Weil die Bedingungen in Friedrichsruhe, nur eine Autostunde von Stuttgart entfernt, so ideal sind, veranstaltet die Marke dort auch Presse-Fahrveranstaltungen, um den Journalisten neue Autos zu präsentieren. Etwa das Coupé der Baureihe 126, der Mercedes-Benz 500 E (W 124) oder das Cabriolet der Baureihe 124 werden dort vorgestellt.

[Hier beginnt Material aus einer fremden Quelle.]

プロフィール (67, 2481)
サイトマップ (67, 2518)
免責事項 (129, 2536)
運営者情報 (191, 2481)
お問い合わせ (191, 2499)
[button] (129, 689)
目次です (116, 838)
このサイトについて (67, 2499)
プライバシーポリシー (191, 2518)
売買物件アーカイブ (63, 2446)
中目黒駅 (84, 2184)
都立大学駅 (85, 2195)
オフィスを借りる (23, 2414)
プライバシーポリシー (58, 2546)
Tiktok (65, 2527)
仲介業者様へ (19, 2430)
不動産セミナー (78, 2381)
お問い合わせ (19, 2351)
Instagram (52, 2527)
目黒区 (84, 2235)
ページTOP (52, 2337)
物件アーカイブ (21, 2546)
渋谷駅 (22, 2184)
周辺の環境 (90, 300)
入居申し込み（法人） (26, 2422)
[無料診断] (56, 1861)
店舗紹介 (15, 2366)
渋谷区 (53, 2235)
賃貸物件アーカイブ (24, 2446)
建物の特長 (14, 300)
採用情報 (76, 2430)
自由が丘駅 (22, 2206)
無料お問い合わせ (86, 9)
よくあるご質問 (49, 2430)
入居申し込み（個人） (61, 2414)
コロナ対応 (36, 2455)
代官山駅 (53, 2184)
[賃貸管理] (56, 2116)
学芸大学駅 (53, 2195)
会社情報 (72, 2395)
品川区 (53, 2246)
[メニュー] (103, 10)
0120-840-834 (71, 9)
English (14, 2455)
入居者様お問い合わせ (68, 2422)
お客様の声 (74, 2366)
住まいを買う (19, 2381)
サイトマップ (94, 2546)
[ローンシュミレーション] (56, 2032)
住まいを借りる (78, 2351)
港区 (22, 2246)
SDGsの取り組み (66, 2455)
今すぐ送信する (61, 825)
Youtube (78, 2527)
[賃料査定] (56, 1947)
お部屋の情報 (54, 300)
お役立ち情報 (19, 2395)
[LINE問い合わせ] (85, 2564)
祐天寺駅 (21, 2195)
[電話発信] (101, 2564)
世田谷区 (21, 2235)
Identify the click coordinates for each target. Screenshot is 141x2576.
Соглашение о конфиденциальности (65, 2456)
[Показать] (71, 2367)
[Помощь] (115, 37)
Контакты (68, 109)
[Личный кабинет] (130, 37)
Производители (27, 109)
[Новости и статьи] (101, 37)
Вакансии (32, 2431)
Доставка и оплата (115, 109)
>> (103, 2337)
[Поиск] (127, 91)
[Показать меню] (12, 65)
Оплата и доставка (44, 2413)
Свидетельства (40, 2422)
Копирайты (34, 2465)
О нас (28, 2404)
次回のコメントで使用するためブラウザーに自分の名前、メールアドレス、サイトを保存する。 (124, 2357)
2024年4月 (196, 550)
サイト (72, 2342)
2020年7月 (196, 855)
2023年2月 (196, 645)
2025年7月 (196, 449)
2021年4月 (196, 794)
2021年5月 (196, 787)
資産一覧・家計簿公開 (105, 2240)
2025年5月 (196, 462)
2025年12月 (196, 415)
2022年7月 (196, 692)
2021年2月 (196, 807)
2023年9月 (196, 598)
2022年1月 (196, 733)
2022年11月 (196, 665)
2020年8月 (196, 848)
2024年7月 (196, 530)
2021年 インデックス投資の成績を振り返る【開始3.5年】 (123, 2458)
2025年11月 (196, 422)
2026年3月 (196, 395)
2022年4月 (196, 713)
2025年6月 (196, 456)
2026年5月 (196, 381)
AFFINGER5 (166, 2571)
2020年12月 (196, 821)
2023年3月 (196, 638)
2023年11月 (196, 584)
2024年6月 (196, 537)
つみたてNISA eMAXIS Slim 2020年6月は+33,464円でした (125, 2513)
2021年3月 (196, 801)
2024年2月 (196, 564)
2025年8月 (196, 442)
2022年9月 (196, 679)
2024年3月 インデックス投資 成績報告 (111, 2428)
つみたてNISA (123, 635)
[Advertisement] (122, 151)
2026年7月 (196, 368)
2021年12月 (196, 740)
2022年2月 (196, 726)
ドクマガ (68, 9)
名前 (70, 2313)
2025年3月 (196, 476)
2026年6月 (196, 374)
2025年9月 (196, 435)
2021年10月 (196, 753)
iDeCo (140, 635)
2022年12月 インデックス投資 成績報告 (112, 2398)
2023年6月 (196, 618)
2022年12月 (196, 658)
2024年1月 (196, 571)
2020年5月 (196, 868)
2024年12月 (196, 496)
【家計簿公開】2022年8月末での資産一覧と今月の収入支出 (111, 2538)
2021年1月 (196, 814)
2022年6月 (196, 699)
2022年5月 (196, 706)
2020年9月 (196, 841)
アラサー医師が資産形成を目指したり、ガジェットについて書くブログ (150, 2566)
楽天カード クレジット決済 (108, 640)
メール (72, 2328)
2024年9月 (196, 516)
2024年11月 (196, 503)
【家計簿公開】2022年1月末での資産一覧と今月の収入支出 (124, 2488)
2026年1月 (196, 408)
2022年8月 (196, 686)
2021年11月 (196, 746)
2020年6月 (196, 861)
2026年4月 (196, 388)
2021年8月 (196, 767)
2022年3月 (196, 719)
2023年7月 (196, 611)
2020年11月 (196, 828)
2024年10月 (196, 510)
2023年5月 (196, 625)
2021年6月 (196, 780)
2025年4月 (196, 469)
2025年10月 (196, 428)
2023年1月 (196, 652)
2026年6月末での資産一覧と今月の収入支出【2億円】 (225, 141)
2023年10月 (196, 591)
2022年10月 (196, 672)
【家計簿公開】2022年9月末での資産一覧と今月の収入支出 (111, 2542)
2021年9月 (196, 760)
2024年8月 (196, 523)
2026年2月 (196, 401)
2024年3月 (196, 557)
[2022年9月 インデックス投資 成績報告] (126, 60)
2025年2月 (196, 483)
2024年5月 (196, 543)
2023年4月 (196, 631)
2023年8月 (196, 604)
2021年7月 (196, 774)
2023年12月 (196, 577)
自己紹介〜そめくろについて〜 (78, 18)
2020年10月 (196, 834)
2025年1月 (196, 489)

Ideales Streckenprofil auf der ehemaligen Mercedes-Benz Teststrecke Friedrichsruhe
Ideales Streckenprofil auf der ehemaligen Mercedes-Benz Teststrecke Friedrichsruhe
Über die Jahre ergeben sich freilich Änderungen. So erhält etwa das Autobahnstück, das in die Friedrichsruhe-Runde eingebettet ist, eine Geschwindigkeitsbeschränkung, somit fällt die Möglichkeit weg, die wichtige „vmax-Erprobung“ zu fahren, also mit der Höchstgeschwindigkeit des Fahrzeugs unterwegs zu sein. Nicht um des Rasens willen, sondern um herauszufinden, ob das Auto auch in hohen Geschwindigkeitsbereichen den Anforderungen entspricht, etwa in Bezug auf Fahrstabilität oder Windgeräusche. Bei anderen Steckenabschnitten werden Fahrbahnunebenheiten beseitigt, die vor allem bezüglich Fahrkomfort und Abrollverhalten (Federung, Dämpfung) notwendig sind. Auch der Verkehr nimmt zu.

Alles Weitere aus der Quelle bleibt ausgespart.